Because a bilge keel has no moving parts, it is a simple and reliable passive stabilizer.
Key Facts
- Rolling motion is rotation about a vessel's long axis.
- A bilge keel increases hydrodynamic drag when the hull rolls through water.
- Damping force often scales with speed: Fd is proportional to v or Fd is proportional to v^2, depending on flow conditions.
- Rotational damping reduces angular speed: torque = I alpha and damping torque opposes the roll direction.
- A longer or wider bilge keel usually gives more roll damping, but also increases resistance during forward motion.
- Bilge keels are usually placed near the turn of the bilge, where the side of the hull curves into the bottom.
Vocabulary
- Bilge keel
- A fixed strip or fin along the lower outer hull that increases water resistance during rolling motion.
- Roll
- The side-to-side angular motion of a vessel about its lengthwise axis.
- Hydrodynamic drag
- A resistive force from water that acts opposite the motion of an object moving through it.
- Damping
- The reduction of oscillation amplitude by removing mechanical energy from the motion.
- Hull
- The main watertight body of a ship or submarine that displaces water and supports the vessel.
Common Mistakes to Avoid
- Thinking a bilge keel lifts the ship like an airplane wing.

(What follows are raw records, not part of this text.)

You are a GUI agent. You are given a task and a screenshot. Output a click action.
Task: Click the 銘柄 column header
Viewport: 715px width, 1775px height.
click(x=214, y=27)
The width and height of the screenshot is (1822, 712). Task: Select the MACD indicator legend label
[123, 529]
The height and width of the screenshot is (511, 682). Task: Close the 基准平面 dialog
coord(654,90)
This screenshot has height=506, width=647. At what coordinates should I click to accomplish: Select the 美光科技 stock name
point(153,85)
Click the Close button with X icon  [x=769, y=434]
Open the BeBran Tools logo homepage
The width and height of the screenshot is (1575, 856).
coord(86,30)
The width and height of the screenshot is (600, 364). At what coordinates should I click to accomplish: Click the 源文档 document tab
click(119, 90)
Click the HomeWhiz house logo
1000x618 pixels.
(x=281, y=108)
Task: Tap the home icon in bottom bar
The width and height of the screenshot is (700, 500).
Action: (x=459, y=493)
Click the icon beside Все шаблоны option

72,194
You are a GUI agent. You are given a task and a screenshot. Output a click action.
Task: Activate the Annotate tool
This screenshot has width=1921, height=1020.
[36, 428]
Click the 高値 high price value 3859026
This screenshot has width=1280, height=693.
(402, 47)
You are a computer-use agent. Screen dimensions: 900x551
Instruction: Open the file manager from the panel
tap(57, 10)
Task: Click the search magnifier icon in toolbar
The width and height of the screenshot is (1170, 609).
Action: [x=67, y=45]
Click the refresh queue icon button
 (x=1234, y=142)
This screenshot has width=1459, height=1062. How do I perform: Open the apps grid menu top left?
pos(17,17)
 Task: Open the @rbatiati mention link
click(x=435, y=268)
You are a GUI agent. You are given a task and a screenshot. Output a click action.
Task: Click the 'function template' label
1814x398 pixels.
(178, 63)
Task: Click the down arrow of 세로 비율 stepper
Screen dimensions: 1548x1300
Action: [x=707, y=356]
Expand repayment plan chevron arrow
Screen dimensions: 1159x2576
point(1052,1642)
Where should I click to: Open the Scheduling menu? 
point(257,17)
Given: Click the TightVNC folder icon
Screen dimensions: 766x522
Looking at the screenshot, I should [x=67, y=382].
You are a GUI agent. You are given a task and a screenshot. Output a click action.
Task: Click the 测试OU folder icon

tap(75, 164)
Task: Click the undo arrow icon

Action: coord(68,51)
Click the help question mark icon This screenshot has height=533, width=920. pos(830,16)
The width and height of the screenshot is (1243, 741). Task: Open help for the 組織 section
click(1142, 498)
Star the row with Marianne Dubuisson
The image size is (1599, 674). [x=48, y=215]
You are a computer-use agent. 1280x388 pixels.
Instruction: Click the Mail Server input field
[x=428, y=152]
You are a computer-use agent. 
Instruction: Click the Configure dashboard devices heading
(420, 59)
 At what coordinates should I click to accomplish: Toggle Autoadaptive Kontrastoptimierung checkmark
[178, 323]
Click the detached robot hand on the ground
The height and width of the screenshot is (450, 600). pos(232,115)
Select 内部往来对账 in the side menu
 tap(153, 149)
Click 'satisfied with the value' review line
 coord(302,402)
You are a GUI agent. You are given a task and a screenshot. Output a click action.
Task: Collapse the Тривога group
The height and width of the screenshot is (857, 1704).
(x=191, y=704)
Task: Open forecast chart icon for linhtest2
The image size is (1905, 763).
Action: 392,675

It mainly adds drag during roll, not upward lift for normal support.
- Drawing the bilge keel on the centerline bottom of the hull. It is usually mounted along the lower outer sides near the curve between the side and bottom.
- Assuming bigger bilge keels are always better. Larger fins can damp roll more, but they can also add drag, stress, and vulnerability to damage.
- Confusing roll with pitch. Roll is side-to-side rotation about the vessel's length, while pitch is bow-up and bow-down rotation about a sideways axis.
Practice Questions
- 1 A ship rolls with an angular speed of 0.20 rad/s. A bilge keel produces a damping torque modeled as tau = -120000 omega. What is the damping torque at that instant, including its sign?
- 2 A model hull without bilge keels has a roll amplitude of 12 degrees. After bilge keels are added, the amplitude is 7 degrees. What is the percent reduction in roll amplitude?
- 3 Explain why a bilge keel reduces rolling most strongly when the hull is moving sideways through the water during a roll, but has less effect when the ship is steady and upright.